• _TASK BRIEF_: Exactly the lines below starting at the line with "You are a GUI" and ending at the line with "Click the 閉じる folder icon" are wanted, with both ends included. Leave out the pictures and add no other lines.

[Collected data entries]
—————

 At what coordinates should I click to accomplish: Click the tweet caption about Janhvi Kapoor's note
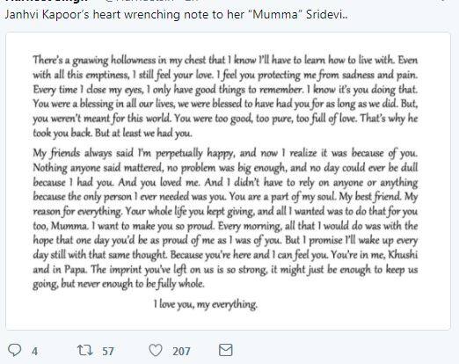176,14
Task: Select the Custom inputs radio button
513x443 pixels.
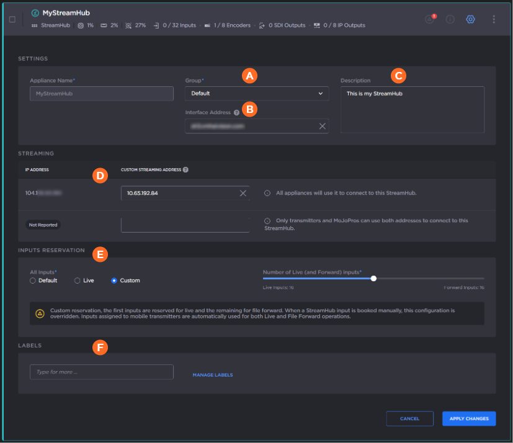Action: [114, 280]
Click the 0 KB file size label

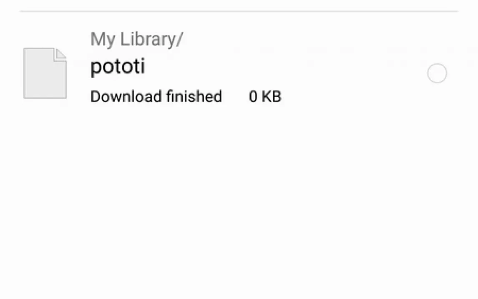point(265,96)
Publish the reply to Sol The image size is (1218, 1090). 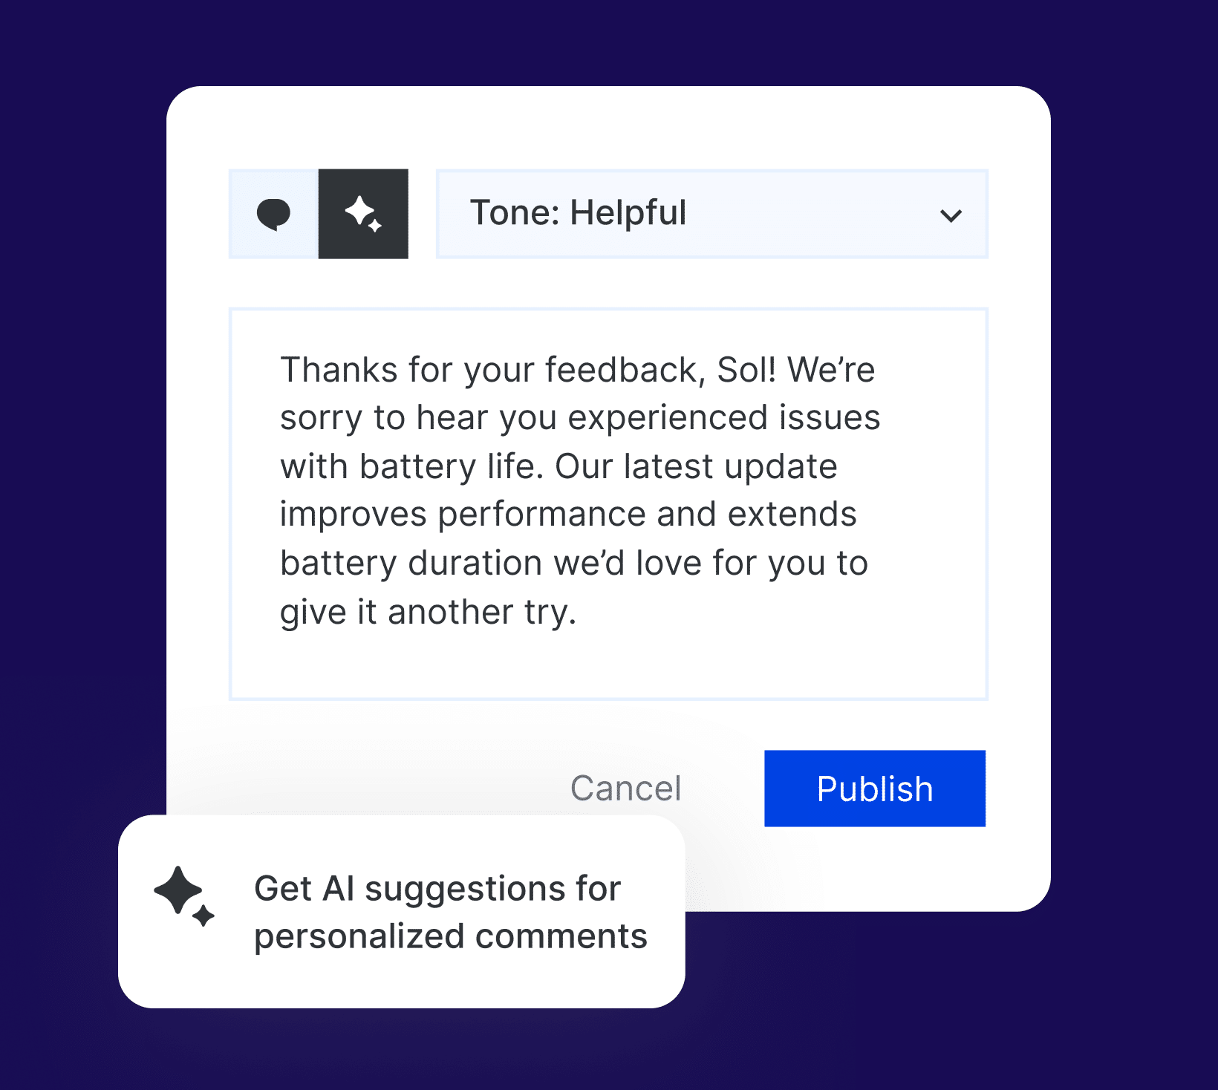[x=874, y=789]
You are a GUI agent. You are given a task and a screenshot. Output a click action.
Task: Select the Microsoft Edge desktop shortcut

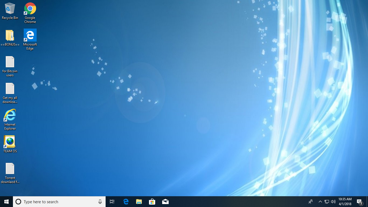click(x=30, y=40)
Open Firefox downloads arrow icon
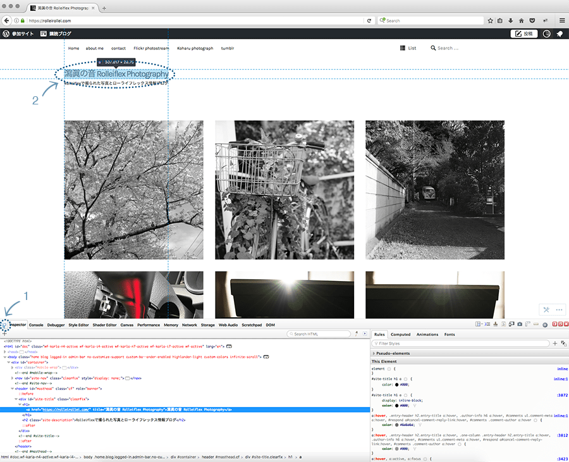 pos(511,20)
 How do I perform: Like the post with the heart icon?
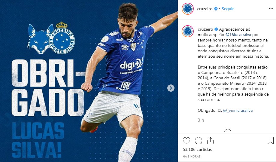pos(187,141)
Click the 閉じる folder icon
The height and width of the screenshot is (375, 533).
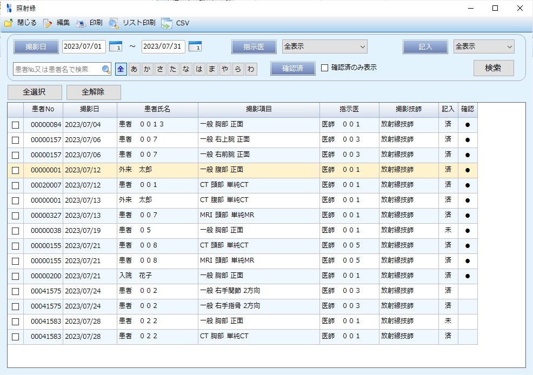(x=9, y=23)
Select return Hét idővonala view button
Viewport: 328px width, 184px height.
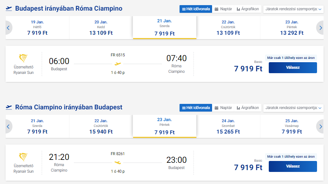click(x=196, y=108)
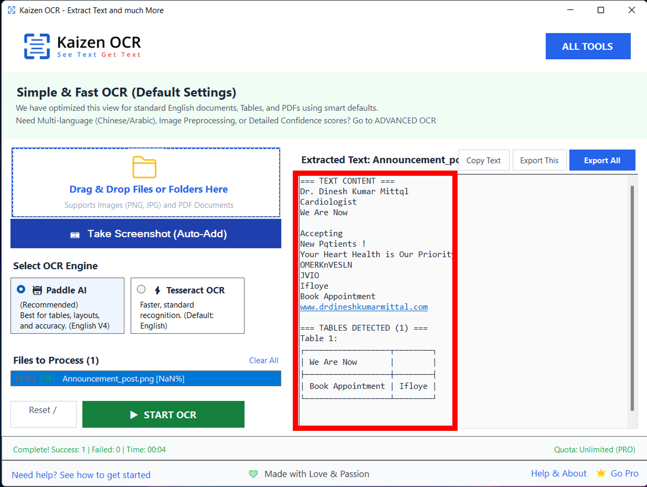This screenshot has height=487, width=647.
Task: Click the crown icon beside Go Pro
Action: click(601, 473)
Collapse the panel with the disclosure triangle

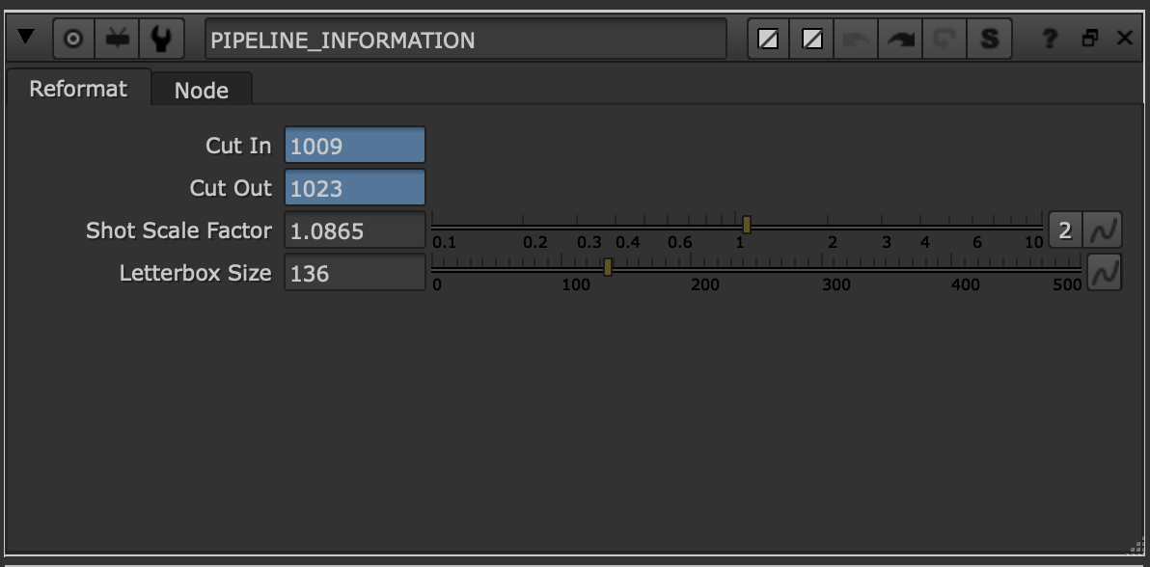point(26,39)
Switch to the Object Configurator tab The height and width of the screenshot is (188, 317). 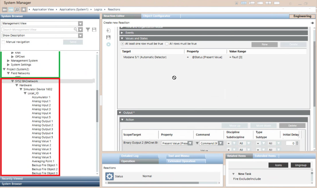157,16
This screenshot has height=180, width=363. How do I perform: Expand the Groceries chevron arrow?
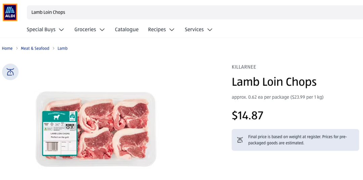pos(102,30)
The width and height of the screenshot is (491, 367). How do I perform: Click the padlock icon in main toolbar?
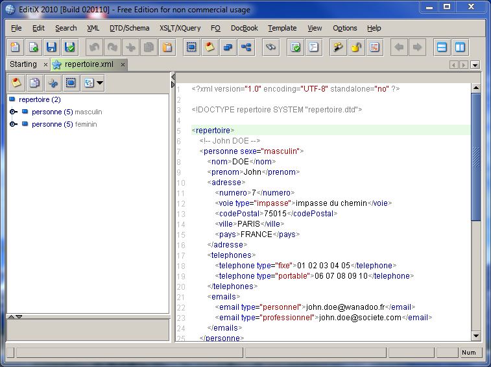[x=356, y=47]
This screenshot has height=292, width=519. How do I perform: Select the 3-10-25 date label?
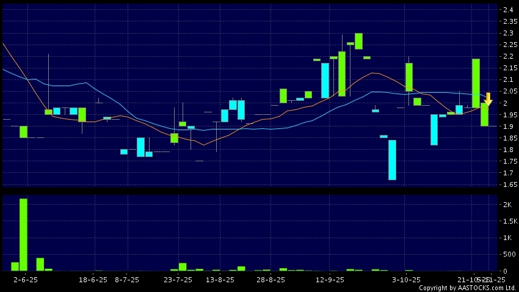point(406,279)
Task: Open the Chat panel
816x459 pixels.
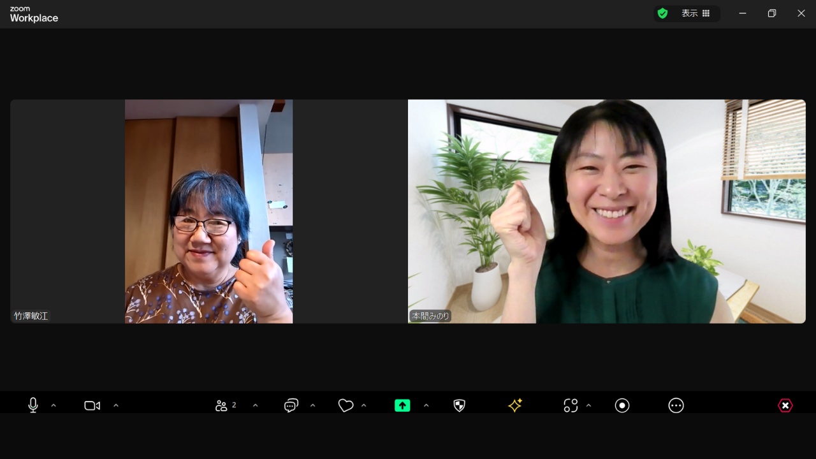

—————

• _RESULT_:
You are a GUI agent. You are given a task and a screenshot. Output a click action.
Task: Select the Microsoft Edge desktop shortcut

click(x=30, y=40)
Open Firefox downloads arrow icon
 pos(511,20)
 How do I perform: Like the post with the heart icon?
pos(187,141)
Click the 閉じる folder icon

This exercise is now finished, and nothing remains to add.